This kind of growth is far easier to understand intellectually than it is to experience in our lives, where the results are often surprising. The LtG authors give an example of how this kind of growth can surprise us from a “French Riddle”:
Suppose you own a pond. One day you notice that a single water lily is growing on your pond. You know that the lily plant will double in size each day. You realize that if the plant were allowed to grow unchecked, it would completely cover the pond in 30 days, choking off the other forms of life in the water.
But initially the lily seems small, so you decide not to worry. You’ll deal with it when it covers half the pond. How much time have you given yourself to prevent the destruction of your pond? You have left yourself one day! On the 29th day the pond is half covered. The next day — after one final doubling — the pond will be totally shaded. On the 21st day, the plant covers just 0.2% of the pond. On the 25th (day), the plant covers just 3%….
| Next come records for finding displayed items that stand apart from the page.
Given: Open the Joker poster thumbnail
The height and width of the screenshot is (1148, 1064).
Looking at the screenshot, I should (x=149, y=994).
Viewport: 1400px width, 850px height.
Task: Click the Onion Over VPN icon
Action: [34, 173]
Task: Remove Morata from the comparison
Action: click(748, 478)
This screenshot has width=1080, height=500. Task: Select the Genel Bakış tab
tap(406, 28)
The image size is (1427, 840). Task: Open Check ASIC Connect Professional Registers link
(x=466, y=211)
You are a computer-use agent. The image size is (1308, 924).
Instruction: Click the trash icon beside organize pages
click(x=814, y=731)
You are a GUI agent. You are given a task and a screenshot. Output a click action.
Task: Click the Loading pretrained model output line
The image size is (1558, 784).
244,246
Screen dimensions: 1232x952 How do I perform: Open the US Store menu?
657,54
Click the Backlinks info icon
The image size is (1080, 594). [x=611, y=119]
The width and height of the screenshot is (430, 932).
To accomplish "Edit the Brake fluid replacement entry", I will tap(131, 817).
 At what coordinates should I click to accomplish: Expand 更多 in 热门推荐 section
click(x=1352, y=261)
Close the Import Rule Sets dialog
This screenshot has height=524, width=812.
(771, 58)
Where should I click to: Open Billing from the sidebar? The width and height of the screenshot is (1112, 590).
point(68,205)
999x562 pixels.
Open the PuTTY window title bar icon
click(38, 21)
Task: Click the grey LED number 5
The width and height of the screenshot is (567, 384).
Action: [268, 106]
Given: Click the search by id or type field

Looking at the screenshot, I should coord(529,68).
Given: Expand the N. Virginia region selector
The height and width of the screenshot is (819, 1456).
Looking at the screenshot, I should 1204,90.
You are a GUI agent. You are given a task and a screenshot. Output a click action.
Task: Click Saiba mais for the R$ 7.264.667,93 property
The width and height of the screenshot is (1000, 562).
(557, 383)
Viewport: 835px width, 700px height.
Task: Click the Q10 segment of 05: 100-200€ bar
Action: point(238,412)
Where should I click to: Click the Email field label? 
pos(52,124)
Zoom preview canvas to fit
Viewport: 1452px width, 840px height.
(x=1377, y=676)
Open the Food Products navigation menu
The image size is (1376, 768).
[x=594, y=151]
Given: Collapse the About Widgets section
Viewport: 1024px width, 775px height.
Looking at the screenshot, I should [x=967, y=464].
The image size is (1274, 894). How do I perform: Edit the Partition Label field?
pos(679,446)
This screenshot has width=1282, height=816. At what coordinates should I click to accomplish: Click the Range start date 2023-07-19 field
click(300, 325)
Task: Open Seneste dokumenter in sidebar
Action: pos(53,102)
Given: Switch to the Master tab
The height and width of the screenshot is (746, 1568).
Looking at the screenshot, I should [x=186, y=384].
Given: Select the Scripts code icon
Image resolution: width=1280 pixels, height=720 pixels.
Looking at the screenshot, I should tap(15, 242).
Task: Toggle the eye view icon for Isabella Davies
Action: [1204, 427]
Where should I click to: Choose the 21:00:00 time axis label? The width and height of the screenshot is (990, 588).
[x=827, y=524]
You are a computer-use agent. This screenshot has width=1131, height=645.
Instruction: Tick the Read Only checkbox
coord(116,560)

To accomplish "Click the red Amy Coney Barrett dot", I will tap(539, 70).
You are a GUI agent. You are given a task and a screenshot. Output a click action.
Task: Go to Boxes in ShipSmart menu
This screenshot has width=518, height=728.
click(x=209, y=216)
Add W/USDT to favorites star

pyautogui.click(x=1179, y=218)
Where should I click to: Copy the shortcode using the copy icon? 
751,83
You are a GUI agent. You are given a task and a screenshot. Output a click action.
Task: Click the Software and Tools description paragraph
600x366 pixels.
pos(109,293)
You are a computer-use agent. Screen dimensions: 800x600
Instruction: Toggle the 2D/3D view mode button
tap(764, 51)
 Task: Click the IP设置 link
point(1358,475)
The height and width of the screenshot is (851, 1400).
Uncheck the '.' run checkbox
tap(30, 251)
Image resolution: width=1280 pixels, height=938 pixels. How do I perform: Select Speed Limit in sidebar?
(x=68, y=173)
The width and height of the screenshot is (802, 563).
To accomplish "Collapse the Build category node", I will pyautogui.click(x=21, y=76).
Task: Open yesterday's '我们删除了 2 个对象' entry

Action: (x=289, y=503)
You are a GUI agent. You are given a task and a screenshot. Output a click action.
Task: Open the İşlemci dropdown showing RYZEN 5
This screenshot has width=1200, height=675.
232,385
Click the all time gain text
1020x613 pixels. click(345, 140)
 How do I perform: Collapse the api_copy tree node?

This exponential puzzle is a significant part of the challenges that we face today on our planet. As the LtG authors put it:
You can see how exponential growth, combined with response delays can lead to overshoot. For a long time the growth looks insignificant. There appears to be no problem. Then suddenly change comes on faster and faster, until, with the last doubling or two (brought on by the growth), there is no time to react.
World3: More “Growth” + Same Systems = More Hardship
The LtG authors' comprehensive discussion of the resource and consumption limits we all face and the related choices we make — whether our personal choices or the choices we increasingly face within the industrial organizations that we run — is driven by a computer model that the LtG authors developed to incorporate many of these choices. The different choices were incorporated into model simulation runs.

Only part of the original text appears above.